I am currently writing a 2d engine for a small game.
The idea was that I could render the whole scene in just one draw call. I thought I could render every 2d image on a quad which means that I could use instancing.
I imagined that my vertex shader could look like this
...
in vec2 pos;
in mat3 model;
in sampler2d tex;
in vec2 uv;
...
I thought I could just load a texture on the gpu and get a handle to it like I would do with a VBO, but it seems it is not that simple.
It seems that I have to call
glActiveTexture(GL_TEXTURE0..N);
for every texture that I want to load. Now this doesn't seem as easy to program as I thought. How do modern game engines render multiple textures?
I read that the texture limit of GL_TEXTURE
is dependent on the GPU but it is at least 45. What if I want to render an image that consists of more than 45 textures for example 90?

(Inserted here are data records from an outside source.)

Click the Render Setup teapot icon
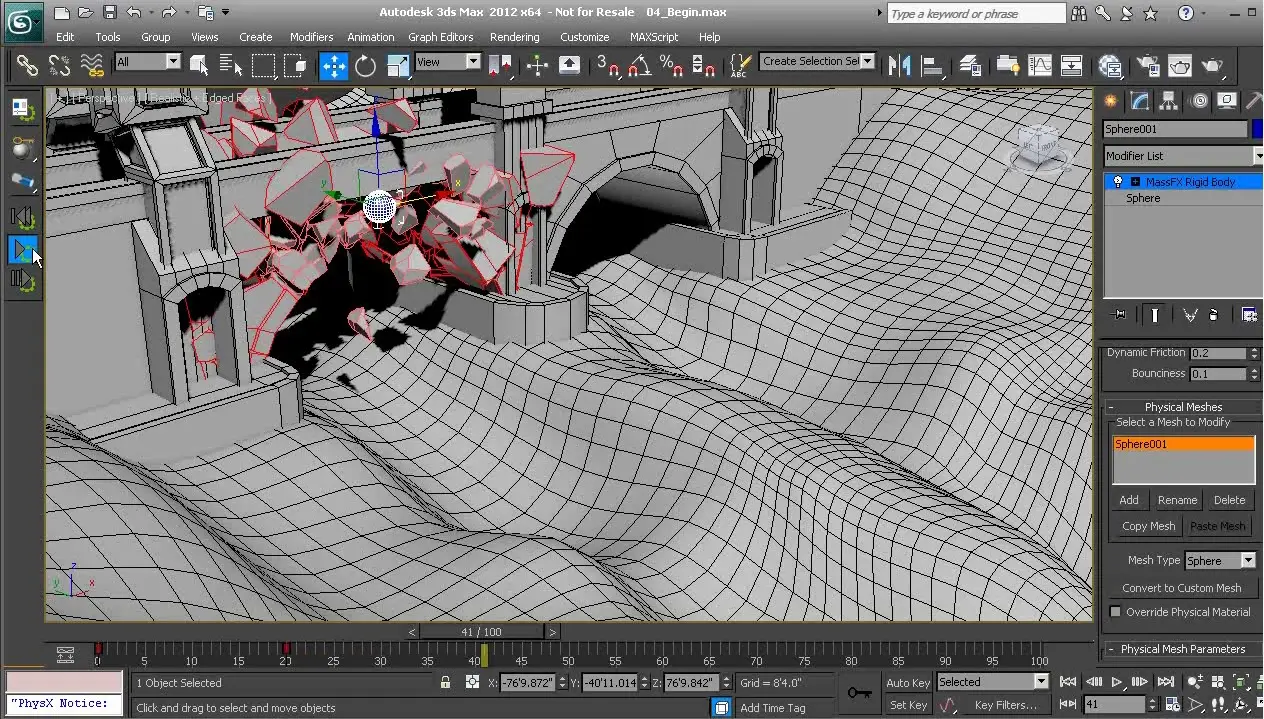 1147,66
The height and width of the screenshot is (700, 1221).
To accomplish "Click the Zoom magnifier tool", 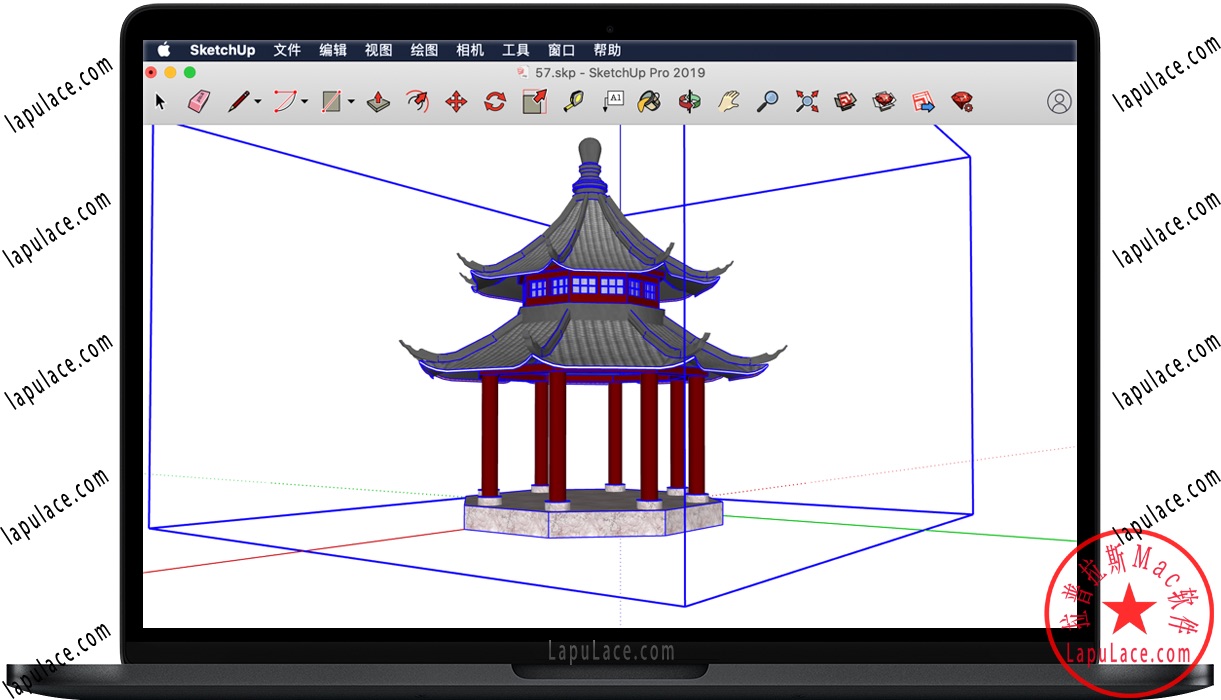I will coord(767,101).
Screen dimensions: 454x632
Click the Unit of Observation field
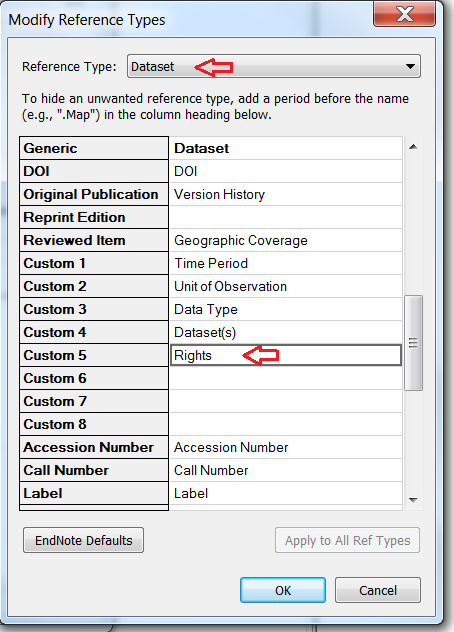coord(286,286)
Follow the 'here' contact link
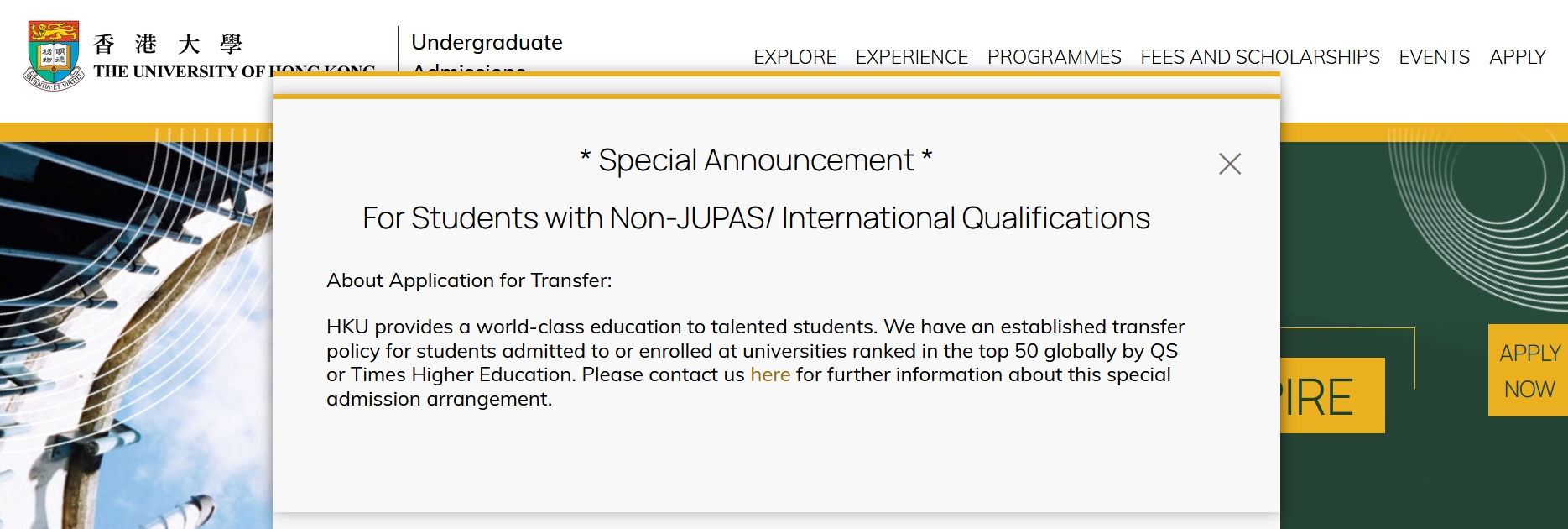The width and height of the screenshot is (1568, 529). coord(769,374)
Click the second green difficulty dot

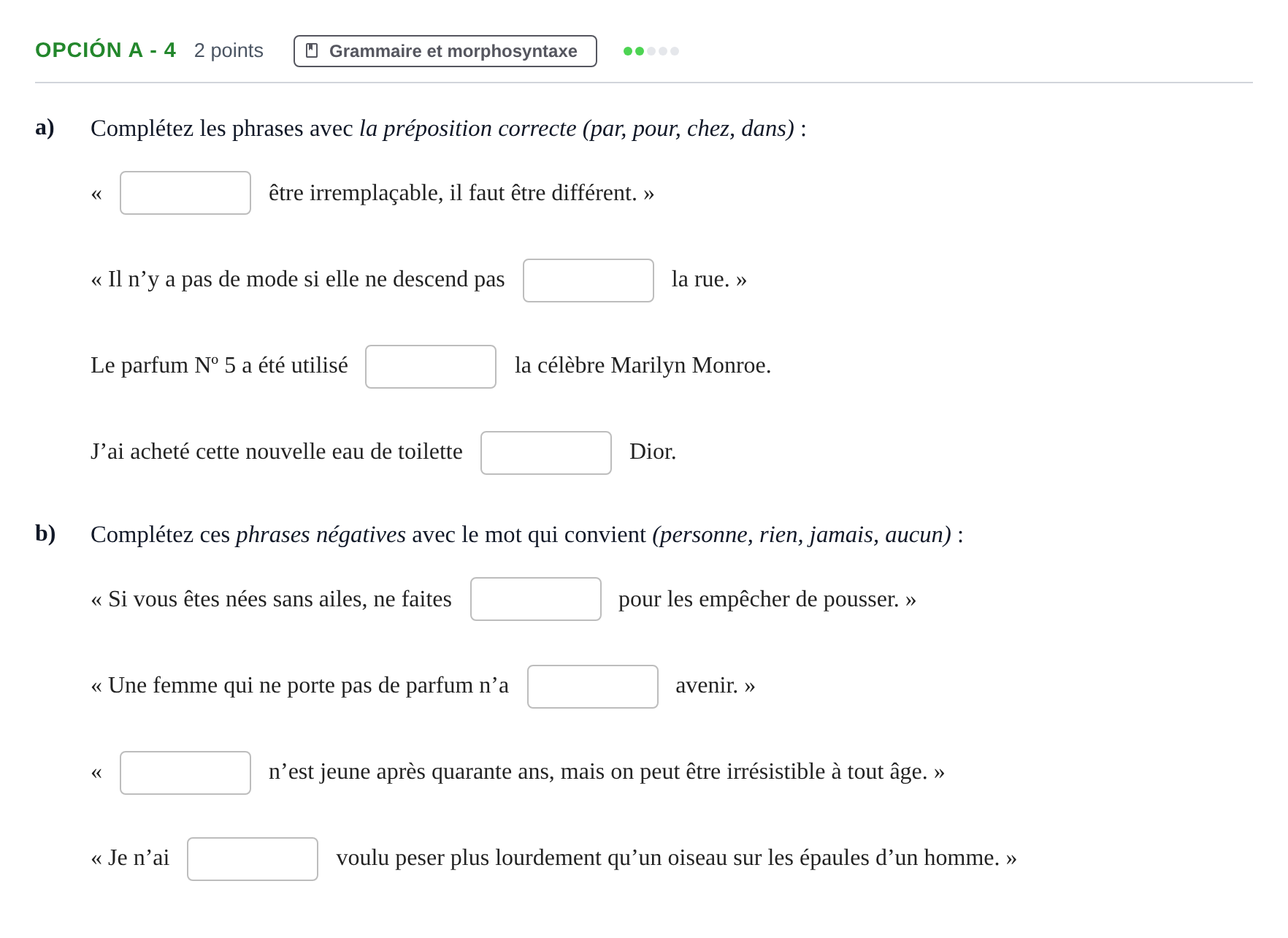(640, 51)
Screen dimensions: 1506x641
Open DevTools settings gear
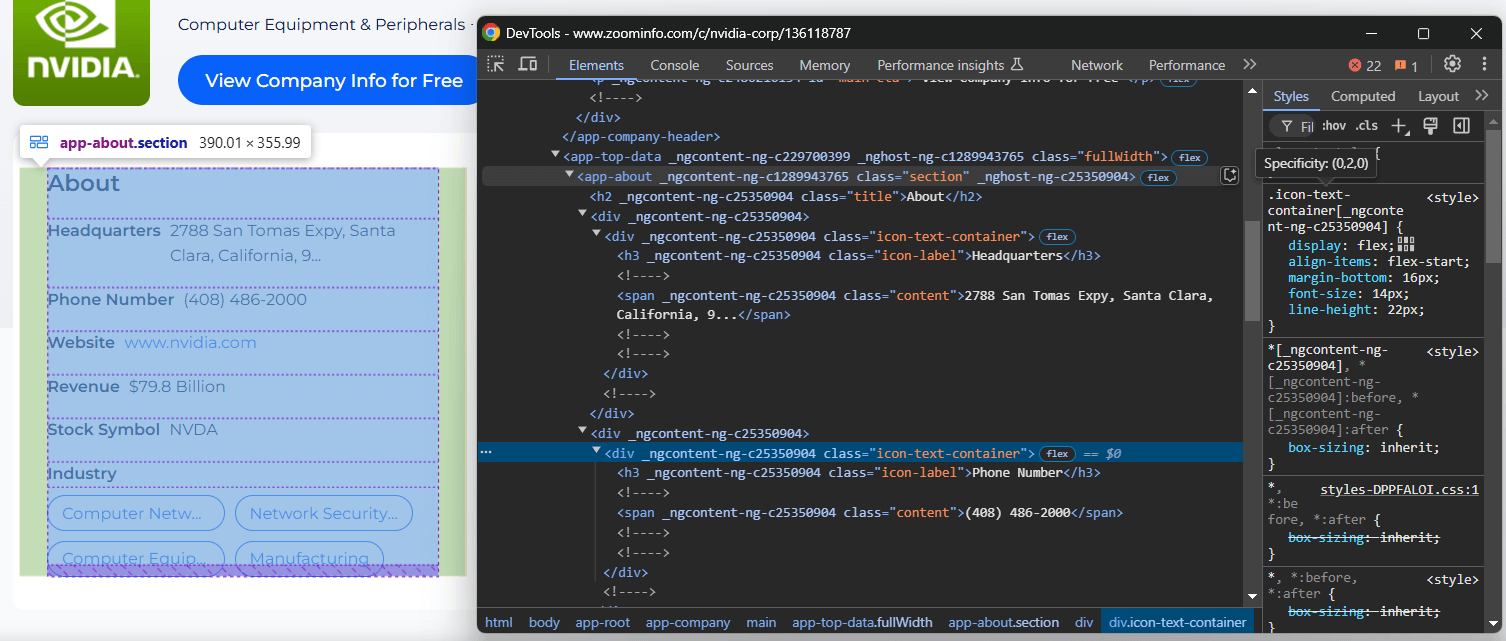[1452, 65]

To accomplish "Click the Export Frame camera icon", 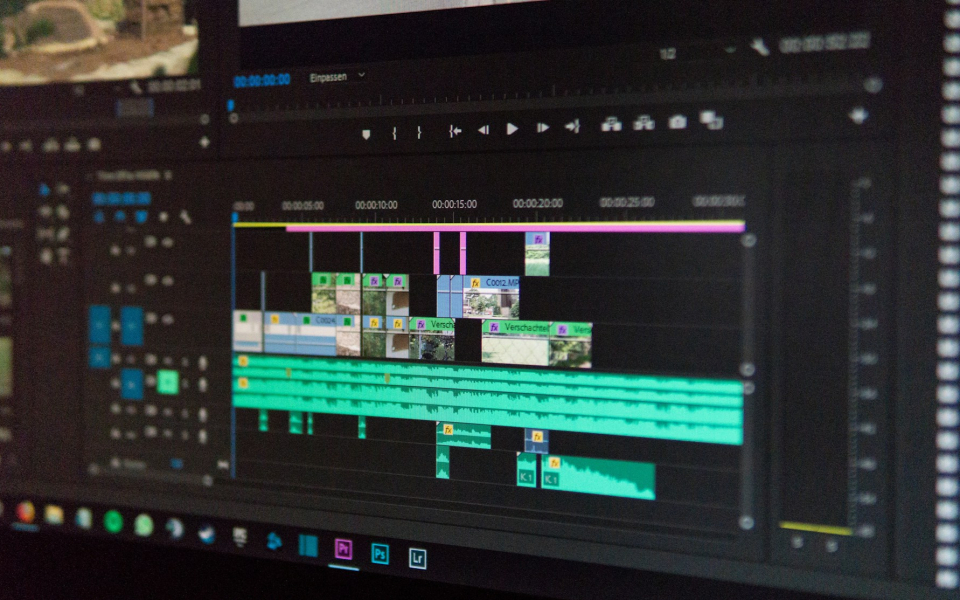I will (x=677, y=122).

It seems that I would have to render the first 45 textures and delete all the texture from the gpu and load the other 45 textures from the hdd to the gpu. That doesn't seem very reasonable to do every frame. Especially when I want to to animate a 2D image.
I could easily think that a simple animation of a 2d character could consist of 10 different images. That would mean I could easily over step the texture limit.
A small idea of mine was to combine multiple images in to one mega image and then offset them via uv coordinates.
I wonder if I just misunderstood how textures work in OpenGL.
How would you render multiple textures in OpenGL?